There are actually four different types of melanoma.

  1. Superficial spreading melanoma is the most common melanoma cancer, and it spreads along the outermost layer of skin before it penetrates the deeper layers. This type of melanoma begins as an asymmetrical area of discolored skin that is usually flat or slightly elevated. This cancer tends to affect young people.
  2. Lentigo maligna is similar to superficial spreading melanoma in development and appearance. Unlike superficial spreading melanoma, lentigo maligna is more likely to occur in the elderly.
  3. Acral lentiginous melanoma spreads along the top layer of skin before penetrating to deeper layers. Signs of this melanoma include dark black or brown lesions that typically occur under the nails, on the palms, and on the bottom of the feet. This melanoma tends to be more aggressive than superficial spreading melanoma or lentigo maligna.
  4. Nodular melanoma, unlike the other three melanomas, develops as an invasive melanoma. This cancer is usually identified by the development of a bump that may be discolored.

Basal Cell Carcinoma

Basal cell carcinoma is the most commonly diagnosed type of skin cancer. This is also the most common type of skin cancer in individuals with fair skin, but it important to note that basal cell carcinoma is not exclusive to people with fair skin. With treatment, basal cell carcinoma is the least deadly skin cancer.

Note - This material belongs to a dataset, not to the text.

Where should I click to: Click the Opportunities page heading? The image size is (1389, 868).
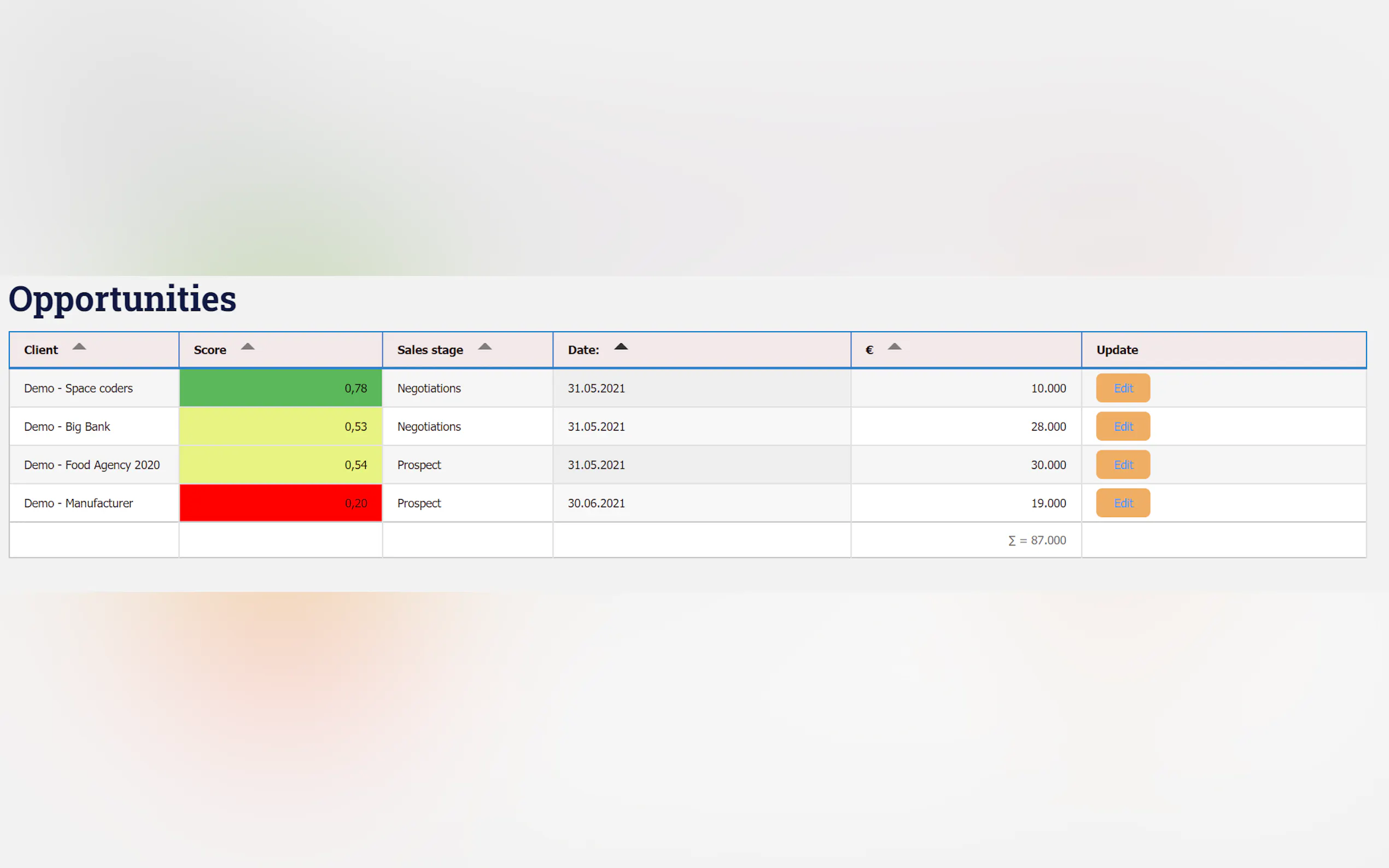(x=122, y=298)
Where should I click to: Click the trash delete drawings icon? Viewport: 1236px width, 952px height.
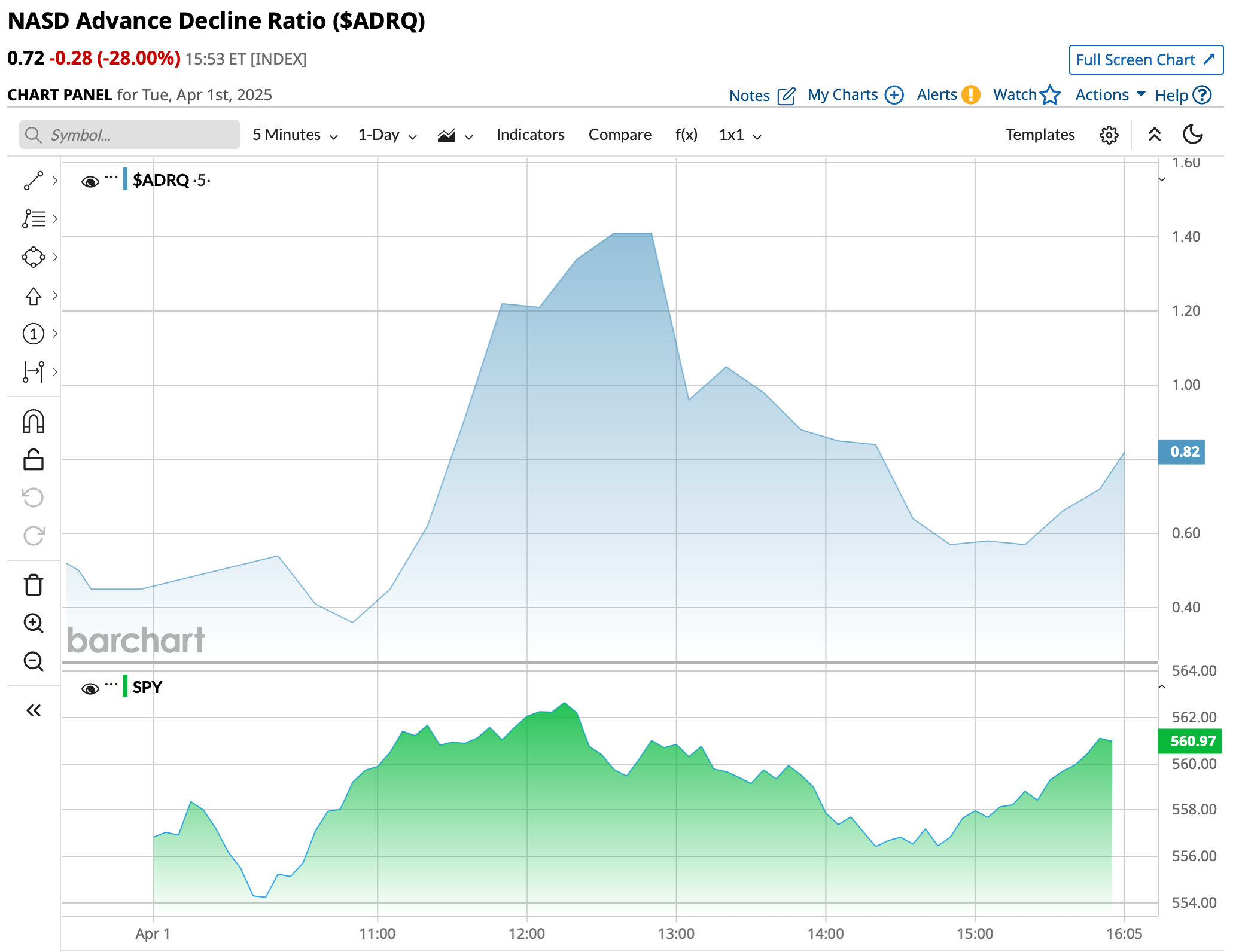pyautogui.click(x=34, y=585)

Basal cell carcinoma rarely spreads to other areas of the body, and the cancer tends to develop and grow slowly. Most cases of this cancer develop on skin that is exposed to the sun, and the face is the most common location for lesions. This cancer tends to develop as a large dome-shaped lesion. Small blood vessels might be visible under the surface of the lesion. Some people mistake the basal cell carcinoma for a benign mole, so it is important to bring any newly discovered skin changes to the attention of your physician.

Researchers suggest that basal cell carcinoma is more likely to develop due to intermittent and intense periods of sun exposure rather than prolonged and regular sun exposure. People who live in areas with high levels of UV radiation are also more likely to develop this cancer. This cancer is also more likely to occur in people over the age of 50 and individuals who have received radiation treatment for other cancers.

Squamous Cell Carcinoma

Squamous cell carcinoma is the second most common skin cancer type. The cancer begins in cells known as keratinocytes and most commonly occurs on areas of the skin that are exposed to the sun. This cancer can spread to other areas of the body.

This cancer typically presents as a red patch of thickened skin that can become scaly. Cancer sites can develop ulcers and bleeding. If left untreated, this cancer can grow into a large mass.

Sun exposure is the primary cause associated with squamous cell carcinoma. Unlike basal cell carcinoma, this cancer is caused by prolonged sun exposure, but lesions might not appear for years after the dangerous sun exposure has occurred. Squamous cell carcinoma is the most common skin cancer type for organ transplant recipients. Scar tissue is another possible cause. Some strains of HPV are associated with the development of lesions around the anus and genitals.

Other skin cancers do exist, but these conditions are very rare. It is very important to monitor any sign of skin abnormality and report these occurrences to your physician.